◆ **Отрывок текста**
● ● ●

После кризиса я начал продавать ткани как наемный менеджер. Но с каждым годом покупательская способность падает, работать все тяжелее. Многие вообще без штор живут.
При социализме была надежность, но не будущее. В 1985 году появился глоток воздуха: мы почувствовали, что все в наших руках. Это, наверное, был самый счастливый момент, потому что казалось, что все впереди. В день, когда появился ГКЧП, я подумал, что надежда на демократию закончилась.
Но с развалом Союза я потерял все, не только работу. Как и многие. На рынках со мной стояли физики-ядерщики – все стали невостребованными в одночасье.
Я помню май при социализме: я был сиротой и приходил к друзьям поесть. Идешь, все делятся пирожками, солнце, радость. Ощущение жизни было другое. А сейчас даже в деревне каждый думает о себе.
Михаил Васильев, 49 лет, психиатр
Когда созвали ГКЧП, я учился в медицинском институте в ординатуре по педиатрии и работал по специальности. Жить на зарплату было невозможно, если по-честному. Приходилось подрабатывать в ларьках, на рынках. Торговали сигаретами.
В моем городе Обнинске в начале 90-х было сто тысяч человек. Всех врачей отправили в отпуск за свой счет. На весь город осталась одна бригада скорой помощи, и в каждом отделении – по заведующему и медсестре.
Я переквалифицировался в нарколога, ездил по вызовам как частный специалист. Тогда проще было открывать фирмы и платить налоги. Днем я ездил на выезды, по вечерам работал таксистом. В те времена богатые и бедные очень быстро менялись местами. Часто человек имел много денег, но жил в простых трущобах. Эта разница была зыбкой.

● ● ●

◆ **Исходные данные**
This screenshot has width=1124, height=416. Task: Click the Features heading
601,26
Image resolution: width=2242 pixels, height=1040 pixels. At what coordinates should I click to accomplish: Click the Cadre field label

● ● ●

◆ **Что сделать**
[1] Ответьте по отрывку:
(а) Кто стоял на рынках вместе с первым рассказчиком после развала Союза?
(б) Какая профессия указана у Михаила Васильева?
(в) Сколько человек жило в Обнинске в начале 90-х?
[2] Перепечатайте из отрывка участок от «При социализме была» до «рынках. Торговали сигаретами.» включительно.
Список выше — отдельный материал, с отрывком он не связан.

◆ **Ответы к заданиям**
[1]
(а) Физики-ядерщики.
(б) Психиатр.
(в) Сто тысяч человек.

[2]
При социализме была надежность, но не будущее. В 1985 году появился глоток воздуха: мы почувствовали, что все в наших руках. Это, наверное, был самый счастливый момент, потому что казалось, что все впереди. В день, когда появился ГКЧП, я подумал, что надежда на демократию закончилась.
Но с развалом Союза я потерял все, не только работу. Как и многие. На рынках со мной стояли физики-ядерщики – все стали невостребованными в одночасье.
Я помню май при социализме: я был сиротой и приходил к друзьям поесть. Идешь, все делятся пирожками, солнце, радость. Ощущение жизни было другое. А сейчас даже в деревне каждый думает о себе.
Михаил Васильев, 49 лет, психиатр
Когда созвали ГКЧП, я учился в медицинском институте в ординатуре по педиатрии и работал по специальности. Жить на зарплату было невозможно, если по-честному. Приходилось подрабатывать в ларьках, на рынках. Торговали сигаретами.